This post was updated on 4/28/20 to offer new examples from nonprofit Twitter accounts along with the latest best practices.

Just because your nonprofit does amazing things doesn’t mean that’s all you should talk about on Twitter.If you use Twitter even semi-regularly, you’ve probably had this experience:

You come across an organization you’re really excited to follow. You love their mission and the work they do. Then you glance through their Twitter stream. And you’re greeted with an endless barrage of requests for donations, plugs for upcoming events and an occasional request to Like them on Facebook. As your excitement wanes, you close the stream, disappointed.

Your followers deserve more from you than unending appeals for help, even if you’re trying to pull off a last-minute Giving Day campaign. Here are a few types of Tweets your nonprofit should drop into the mix.

Links to Resources Related to Your Mission

Sharing content created by others is an excellent way to mix up what you share on Twitter. Make sure it’s relevant to your mission so that you’re offering value to your followers. For an added bonus, mention the content producer by Twitter username (complete with the @ symbol). That way they’ll be notified you’re sharing their content and will be more likely to engage with your nonprofit.

Retweet Info Shared by Others

Similarly, retweet content shared by others that’s relevant to your mission and offers value or interesting insights to your audience. Retweeting helps you share helpful content without taking a ton of your time, and it’s an easy way to share your nonprofit’s media coverage. Posting a retweet also notifies the account you retweeted, increasing the likelihood they’ll check you out.

Relevant Current Events

There’s likely news related to your mission happening all the time. Share it with your followers.  Tell them your thoughts on what’s going on. Provide them resources to understand the situation better.

Celebrate Your Supporters

Don’t just talk about how amazing your organization is. Talk about how amazing your supporters are. Your donors, volunteers and advocates enable you to do all those things you do in your community. So share their impact via Twitter. (And consider leveraging their enthusiasm as social media ambassadors!)

Links to Your Content

It’s fine to promote yourself as well, driving social media traffic to your website. But instead of simply asking for money or volunteers, provide links to valuable content on your website. Maybe it’s a new blog post. Or a resource you have on your site. Whatever it is, make sure it’s valuable to your Twitter followers before posting it.

Compelling Data

Have short snippets of compelling data? Twitter is an excellent place to share it. Make sure it’s simple and easy to understand, like sharing a simple graphic. If appropriate, provide a link to a relevant resource where your followers can learn more.

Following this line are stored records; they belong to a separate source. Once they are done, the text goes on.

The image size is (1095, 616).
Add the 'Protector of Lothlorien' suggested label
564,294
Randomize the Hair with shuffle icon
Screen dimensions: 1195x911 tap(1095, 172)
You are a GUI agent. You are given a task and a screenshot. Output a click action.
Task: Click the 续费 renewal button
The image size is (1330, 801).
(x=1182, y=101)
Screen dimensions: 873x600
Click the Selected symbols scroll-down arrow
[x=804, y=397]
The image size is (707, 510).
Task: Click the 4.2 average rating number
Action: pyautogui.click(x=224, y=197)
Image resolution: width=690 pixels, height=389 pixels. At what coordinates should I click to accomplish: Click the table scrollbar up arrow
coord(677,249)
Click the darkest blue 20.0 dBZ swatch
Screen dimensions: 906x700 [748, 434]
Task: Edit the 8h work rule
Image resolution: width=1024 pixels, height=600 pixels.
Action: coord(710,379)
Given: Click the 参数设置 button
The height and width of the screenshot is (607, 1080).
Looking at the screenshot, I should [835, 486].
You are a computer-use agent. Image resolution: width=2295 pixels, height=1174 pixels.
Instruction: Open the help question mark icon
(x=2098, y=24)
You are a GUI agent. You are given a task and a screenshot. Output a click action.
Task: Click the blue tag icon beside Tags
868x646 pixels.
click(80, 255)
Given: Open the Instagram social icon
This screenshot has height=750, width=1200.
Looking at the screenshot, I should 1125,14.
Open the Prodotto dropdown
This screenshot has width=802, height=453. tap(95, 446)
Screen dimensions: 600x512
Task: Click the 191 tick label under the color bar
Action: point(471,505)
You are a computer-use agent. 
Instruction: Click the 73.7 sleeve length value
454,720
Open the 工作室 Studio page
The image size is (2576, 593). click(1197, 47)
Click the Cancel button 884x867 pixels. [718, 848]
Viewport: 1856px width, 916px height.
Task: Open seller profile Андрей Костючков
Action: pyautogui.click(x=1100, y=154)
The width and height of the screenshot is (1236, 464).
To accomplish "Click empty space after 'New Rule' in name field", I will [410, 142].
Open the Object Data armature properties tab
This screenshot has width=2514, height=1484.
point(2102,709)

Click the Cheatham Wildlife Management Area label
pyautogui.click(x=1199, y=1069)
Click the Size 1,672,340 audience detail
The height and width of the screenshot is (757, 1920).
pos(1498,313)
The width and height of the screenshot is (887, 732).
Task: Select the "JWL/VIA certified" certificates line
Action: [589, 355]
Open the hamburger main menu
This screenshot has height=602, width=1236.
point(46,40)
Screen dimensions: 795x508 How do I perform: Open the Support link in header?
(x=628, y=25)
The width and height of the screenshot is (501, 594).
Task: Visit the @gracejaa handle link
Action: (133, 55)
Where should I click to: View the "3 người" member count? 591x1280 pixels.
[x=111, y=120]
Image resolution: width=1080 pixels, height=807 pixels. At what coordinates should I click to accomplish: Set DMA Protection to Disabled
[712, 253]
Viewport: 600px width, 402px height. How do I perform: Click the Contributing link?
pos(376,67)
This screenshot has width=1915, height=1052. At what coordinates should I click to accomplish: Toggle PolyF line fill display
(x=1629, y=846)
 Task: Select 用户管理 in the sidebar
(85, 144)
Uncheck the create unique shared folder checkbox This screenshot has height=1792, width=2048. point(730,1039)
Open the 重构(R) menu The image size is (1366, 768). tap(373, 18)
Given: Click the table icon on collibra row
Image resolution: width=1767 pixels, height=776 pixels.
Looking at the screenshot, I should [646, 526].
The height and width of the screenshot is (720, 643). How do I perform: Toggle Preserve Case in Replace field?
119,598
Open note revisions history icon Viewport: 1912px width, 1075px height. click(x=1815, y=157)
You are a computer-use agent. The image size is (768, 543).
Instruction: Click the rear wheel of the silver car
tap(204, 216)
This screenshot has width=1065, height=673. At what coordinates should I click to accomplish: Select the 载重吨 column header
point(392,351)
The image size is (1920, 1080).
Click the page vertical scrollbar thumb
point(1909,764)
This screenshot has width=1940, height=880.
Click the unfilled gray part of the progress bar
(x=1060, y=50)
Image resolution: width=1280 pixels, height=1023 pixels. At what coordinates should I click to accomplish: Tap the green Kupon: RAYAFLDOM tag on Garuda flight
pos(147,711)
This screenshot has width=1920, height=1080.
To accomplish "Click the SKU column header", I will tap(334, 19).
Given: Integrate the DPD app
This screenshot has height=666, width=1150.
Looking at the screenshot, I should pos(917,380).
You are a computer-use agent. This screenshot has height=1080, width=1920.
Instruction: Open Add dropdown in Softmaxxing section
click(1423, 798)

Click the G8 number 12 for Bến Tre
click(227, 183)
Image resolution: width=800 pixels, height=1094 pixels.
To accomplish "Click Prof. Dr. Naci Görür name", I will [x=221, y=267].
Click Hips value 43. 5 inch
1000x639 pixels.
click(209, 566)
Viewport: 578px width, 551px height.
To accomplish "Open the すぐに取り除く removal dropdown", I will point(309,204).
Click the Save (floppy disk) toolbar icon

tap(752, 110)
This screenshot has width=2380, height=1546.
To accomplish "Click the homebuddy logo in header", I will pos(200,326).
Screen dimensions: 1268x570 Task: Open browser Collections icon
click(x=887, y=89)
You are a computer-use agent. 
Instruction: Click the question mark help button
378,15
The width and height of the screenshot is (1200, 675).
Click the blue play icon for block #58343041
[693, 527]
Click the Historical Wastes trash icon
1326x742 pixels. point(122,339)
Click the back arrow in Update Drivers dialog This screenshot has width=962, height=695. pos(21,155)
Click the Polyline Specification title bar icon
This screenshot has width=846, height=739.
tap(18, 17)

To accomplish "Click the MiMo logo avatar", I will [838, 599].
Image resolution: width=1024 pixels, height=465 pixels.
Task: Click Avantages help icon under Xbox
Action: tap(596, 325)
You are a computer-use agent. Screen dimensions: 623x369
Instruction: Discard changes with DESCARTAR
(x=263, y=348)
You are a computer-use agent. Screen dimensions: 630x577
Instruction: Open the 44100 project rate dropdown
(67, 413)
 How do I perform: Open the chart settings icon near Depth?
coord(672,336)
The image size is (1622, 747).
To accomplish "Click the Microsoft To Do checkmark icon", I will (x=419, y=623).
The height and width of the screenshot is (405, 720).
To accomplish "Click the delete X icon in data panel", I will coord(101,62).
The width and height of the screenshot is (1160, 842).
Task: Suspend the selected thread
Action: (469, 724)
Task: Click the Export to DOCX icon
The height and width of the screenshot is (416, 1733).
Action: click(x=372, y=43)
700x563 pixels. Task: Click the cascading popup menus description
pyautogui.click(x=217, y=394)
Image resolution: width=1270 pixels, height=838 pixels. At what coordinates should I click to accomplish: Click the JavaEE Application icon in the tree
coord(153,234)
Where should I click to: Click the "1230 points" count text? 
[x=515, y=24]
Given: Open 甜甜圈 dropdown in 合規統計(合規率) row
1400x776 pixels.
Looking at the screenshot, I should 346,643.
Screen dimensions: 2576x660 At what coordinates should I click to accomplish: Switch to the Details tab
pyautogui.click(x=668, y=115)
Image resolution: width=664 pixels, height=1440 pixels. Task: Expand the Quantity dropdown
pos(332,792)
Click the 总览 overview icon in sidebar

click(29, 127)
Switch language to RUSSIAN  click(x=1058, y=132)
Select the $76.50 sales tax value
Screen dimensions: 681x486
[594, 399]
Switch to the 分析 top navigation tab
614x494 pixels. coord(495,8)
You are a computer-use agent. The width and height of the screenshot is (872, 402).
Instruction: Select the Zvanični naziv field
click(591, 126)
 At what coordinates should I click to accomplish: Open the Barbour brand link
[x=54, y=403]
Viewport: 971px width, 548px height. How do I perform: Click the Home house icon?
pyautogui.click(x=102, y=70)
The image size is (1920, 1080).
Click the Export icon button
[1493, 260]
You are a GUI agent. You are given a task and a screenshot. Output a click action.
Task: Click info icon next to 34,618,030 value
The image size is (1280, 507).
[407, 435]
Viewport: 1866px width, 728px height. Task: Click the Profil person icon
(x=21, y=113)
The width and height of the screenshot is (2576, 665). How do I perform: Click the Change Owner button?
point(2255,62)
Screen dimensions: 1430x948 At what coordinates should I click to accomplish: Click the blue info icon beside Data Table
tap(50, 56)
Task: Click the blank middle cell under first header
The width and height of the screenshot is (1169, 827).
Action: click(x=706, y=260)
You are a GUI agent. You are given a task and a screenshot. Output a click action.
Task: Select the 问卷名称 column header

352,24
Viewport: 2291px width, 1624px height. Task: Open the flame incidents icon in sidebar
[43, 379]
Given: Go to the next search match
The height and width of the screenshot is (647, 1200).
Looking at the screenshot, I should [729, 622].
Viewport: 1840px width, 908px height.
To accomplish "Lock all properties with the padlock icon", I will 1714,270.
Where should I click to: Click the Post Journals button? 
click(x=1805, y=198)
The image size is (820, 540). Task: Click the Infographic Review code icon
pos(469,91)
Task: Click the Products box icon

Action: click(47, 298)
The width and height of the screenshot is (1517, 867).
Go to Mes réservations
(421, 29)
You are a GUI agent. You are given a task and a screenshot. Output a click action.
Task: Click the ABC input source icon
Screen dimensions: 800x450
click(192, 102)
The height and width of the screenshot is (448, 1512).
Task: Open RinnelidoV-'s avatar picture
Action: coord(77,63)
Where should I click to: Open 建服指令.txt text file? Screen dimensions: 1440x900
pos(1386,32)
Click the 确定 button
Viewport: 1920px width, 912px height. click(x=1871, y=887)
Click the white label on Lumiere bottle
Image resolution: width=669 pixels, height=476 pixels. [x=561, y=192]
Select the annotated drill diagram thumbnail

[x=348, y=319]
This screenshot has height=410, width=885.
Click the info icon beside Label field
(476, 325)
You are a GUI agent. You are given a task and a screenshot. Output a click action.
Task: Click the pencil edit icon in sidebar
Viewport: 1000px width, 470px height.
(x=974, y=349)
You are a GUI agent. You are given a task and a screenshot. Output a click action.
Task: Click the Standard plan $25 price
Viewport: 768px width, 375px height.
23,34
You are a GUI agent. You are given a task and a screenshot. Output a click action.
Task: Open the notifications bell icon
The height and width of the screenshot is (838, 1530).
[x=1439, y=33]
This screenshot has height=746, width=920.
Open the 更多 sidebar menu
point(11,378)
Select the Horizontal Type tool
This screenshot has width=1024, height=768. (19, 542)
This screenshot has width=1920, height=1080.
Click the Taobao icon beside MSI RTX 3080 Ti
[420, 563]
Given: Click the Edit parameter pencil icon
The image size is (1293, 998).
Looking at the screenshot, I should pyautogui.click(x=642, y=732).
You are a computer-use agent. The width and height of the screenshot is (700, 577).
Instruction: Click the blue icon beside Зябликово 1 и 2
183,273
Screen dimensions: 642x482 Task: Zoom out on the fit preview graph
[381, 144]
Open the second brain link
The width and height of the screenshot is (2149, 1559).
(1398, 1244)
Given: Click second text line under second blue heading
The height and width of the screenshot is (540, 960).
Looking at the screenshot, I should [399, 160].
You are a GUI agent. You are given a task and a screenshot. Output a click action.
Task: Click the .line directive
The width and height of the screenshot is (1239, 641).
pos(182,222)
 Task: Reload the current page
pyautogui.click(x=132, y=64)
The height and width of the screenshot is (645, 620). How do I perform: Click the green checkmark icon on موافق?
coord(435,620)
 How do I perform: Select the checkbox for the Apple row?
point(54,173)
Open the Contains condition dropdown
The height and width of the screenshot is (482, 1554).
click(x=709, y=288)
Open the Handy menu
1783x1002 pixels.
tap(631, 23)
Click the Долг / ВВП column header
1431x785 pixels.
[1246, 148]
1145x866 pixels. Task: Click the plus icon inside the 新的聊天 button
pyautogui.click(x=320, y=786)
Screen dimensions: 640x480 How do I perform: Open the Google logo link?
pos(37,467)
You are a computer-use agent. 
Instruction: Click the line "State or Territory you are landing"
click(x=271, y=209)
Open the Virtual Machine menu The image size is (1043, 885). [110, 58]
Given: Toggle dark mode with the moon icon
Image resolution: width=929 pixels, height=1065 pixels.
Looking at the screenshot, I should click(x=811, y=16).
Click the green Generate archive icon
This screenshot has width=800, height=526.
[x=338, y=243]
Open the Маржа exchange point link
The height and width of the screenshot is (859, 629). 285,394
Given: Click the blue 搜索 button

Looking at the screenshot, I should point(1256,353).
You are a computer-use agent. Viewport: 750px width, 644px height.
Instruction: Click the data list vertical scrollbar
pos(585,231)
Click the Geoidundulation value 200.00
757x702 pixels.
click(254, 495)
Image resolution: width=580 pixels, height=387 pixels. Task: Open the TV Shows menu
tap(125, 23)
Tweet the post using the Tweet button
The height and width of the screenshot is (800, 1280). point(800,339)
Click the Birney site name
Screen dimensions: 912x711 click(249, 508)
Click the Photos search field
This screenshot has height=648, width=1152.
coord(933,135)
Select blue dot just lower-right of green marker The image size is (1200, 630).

A Glimpse into Your Work in the Community

Many of your supporters can’t join you in the community you serve. But you can use Twitter as a way to give them a glimpse of what your work in the community looks like. Share compelling photos and videos of your organization in the field. This type of content can be a great way to rally support for your nonprofit and the work you do.

Community Stories

Use Twitter to share stories of those you serve. This can be a great way to spark interest in your mission and the work your organization does on a daily basis. Sometimes it can be as simple as sharing a single photo.

Questions to Your Community

Want to know the sort of content your Twitter followers are interested in? Ask them. You can ask all sorts of questions of your followers, including:

  • What questions do you have about (a certain topic)?
  • What topics would you like us to cover on our blog?
  • What inspires you to take action (related to your mission)?
  • Who’s going to (an upcoming event)?  What are you most excited about?

Directly asking your community questions can be a great way to engage them in dialogue and produce content tailored to their interests.

Promote Ways to Advocate

Working to influence policy? Using Twitter for advocacy is a no-brainer because of the ease of reaching new people, joining (or starting) a conversation and connecting with public officials. Share the issues you’re working on and tell folks how they can get involved.

Talk About Other Organizations

There’s a good chance you partner with other incredible organizations. Talk about them. Share the great stuff they’re doing with your followers. If you share the stellar work of other organizations, there’s a good chance it will enhance your relationship with them.

Share an Inspirational Quote

People on Twitter love quotes. Please don’t go overboard and share tons of trite quotes each day, but an occasional quote can help fuel some engagement from your followers.

Mix It Up

The bottom line is you need to mix it up on Twitter. Sharing a variety of tweets can help keep your stream fresh and make it far more likely someone interested in your organization will follow you. To help keep track of your content, consider making a social media calendar. And to make sure you’re not posting too many fundraising appeals, work on coming up with some additional compelling calls to action.

Have any other types of tweets you share at your nonprofit? Or do you follow a nonprofit that does a great job of sharing on Twitter? Post examples and links in the comments below. I’d love to check them out.


  1. This is excellent insight! In art I see the same thing. We get so caught up in the novelty of a new medium that we limit how we use it to be “safe.” It is the risky that get rewarded. Well said!

    • Thanks so much for the comment Jer. Interesting parallels to the world of art.

      I think we also get caught up in doing what we know. Luckily we have examples from folks (like these awesome nonprofits) to serve as models of what else is possible.